Quantas coisas podemos aprender? — Diário de leitura (4)

Durantes as noites 28 e 69 d’As mil e uma noites, estive mergulhada em uma longa história que se desdobrou em várias narrativas menores. Observar a construção desse quadro foi muito interessante e espero conseguir compartilhar um pouco disso com vocês.

É preciso, antes de mais nada, ressaltar que a primeira narrativa recebe o segundo título: A história dos três calândares, filhos de rei, e das cinco damas de Bagdá. Só por aí já poderíamos imaginar que o desdobramento dela seria longo, uma vez que cada um desses personagens — e temos oito mencionados acima — poderia ter a sua própria história.

No caso das cinco damas, porém, não chegamos a ler uma história para cada, mas, ao longo da narrativa, também surgem outros personagens, então não é de se espantar que esse conjunto se estenda por tantos dias seguidos.

“Sherazade preparava-se para continuar a sua história, mas percebendo que era dia, calou-se.

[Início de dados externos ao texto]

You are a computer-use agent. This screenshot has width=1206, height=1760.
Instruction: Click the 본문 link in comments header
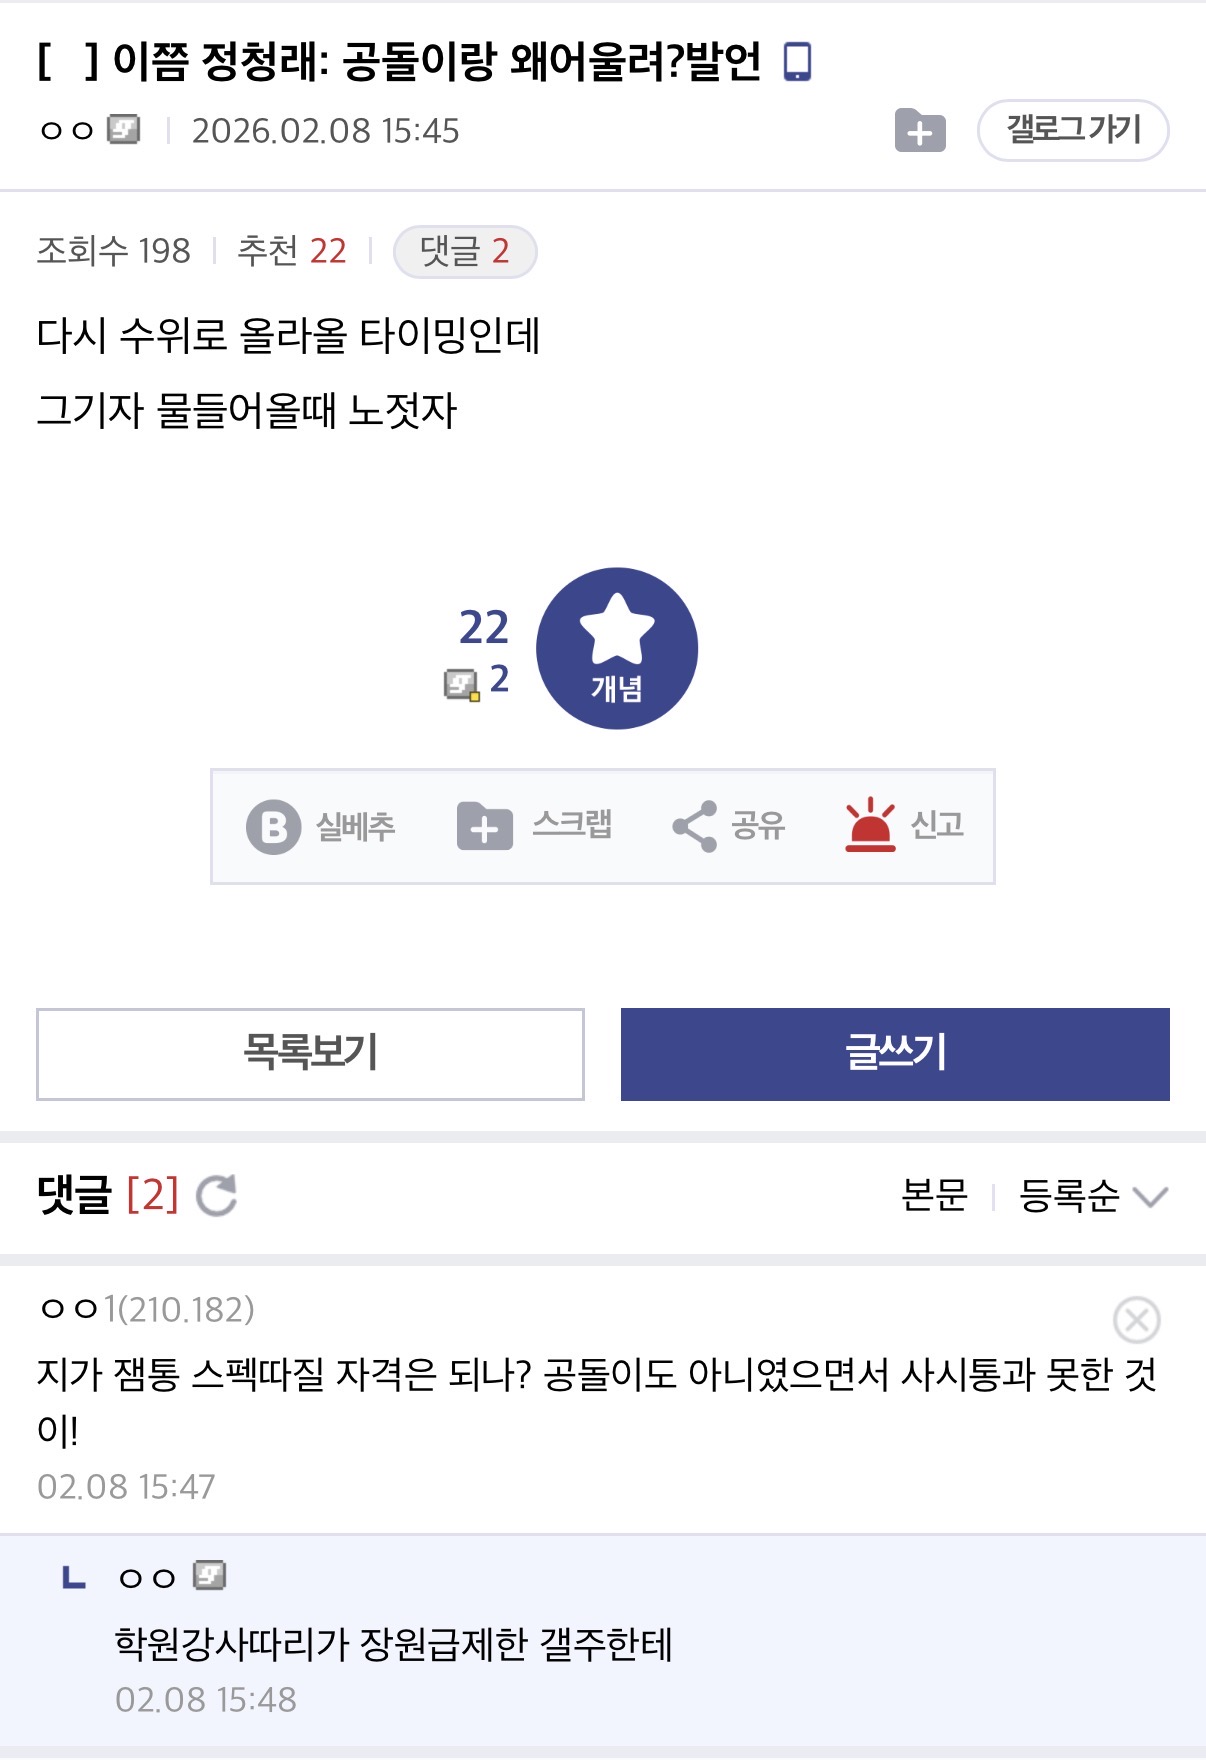934,1196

A qualidade dos novos atores que ela acaba de introduzir na cena aguçou a curiosidade de Shahriar, que certo de que sucederiam coisas singulares, aguardou com paciência a noite seguinte”

Os títulos que compõem esse arco, além do já mencionado acima, são:

  • A história do primeiro calândar, filho do rei
  • A história do segundo calândar, filho do rei
  • A história do invejoso e do invejado
  • A história do terceiro calândar, filho do rei
  • A história de Zobeida
  • A história de Amina

É uma história mais interessante que a outra, sem dúvidas. Mas me chamou a atenção um pedaço da narrativa de Zobeida que, em um dado momento, conta sobre chegar a uma cidade em que todas as pessoas estavam petrificadas. Elas encontravam-se assim devido a alguma espécie de maldição, mas não pude deixar de lembrar de Pompeia, cidade italiana que foi tragada pela lava do Vesúvio, matando muitos moradores petrificados após o resfriamento desta.

Também não posso deixar de comentar a seguinte passagem:

“Respondi-lhe que era gramático, poeta e, sobretudo, que sabia escrever perfeitamente bem. Com tudo quanto acabastes de dizer, disse-me, não ganhareis neste país o suficiente para um simples pedaço de pão; aqui nada é mais inútil do que qualquer desses conhecimentos”

Ouvir que conhecimentos linguísticos e poesia são conhecimentos inúteis é algo comum até os dias de hoje, mas ver isso estampado em uma história que representa justamente o poder que as narrativas têm de salvar vidas (coisa que já comentei melhor aqui) é assustador. Passam-se os anos — afinal, As mil e uma noites foi escrita tanto tempo atrás — e não evoluímos nossas crenças…

Outra coisa que tem chamado minha atenção, não apenas nas histórias aqui mencionadas, mas também em tantas outras anteriormente lidas: a quantidade de narrativas que apresentam humanos transformados em animais e vice-versa. Essa é uma característica que talvez valesse a pena uma pesquisa um pouco mais aprofundada, pois certamente há muito da cultura local e da época por trás disso. Inclusive, se alguém tiver algum conhecimento relacionado a isso, não deixe de compartilhar aqui, porque, confesso, sou uma negação em saberes relacionados à cultura oriental.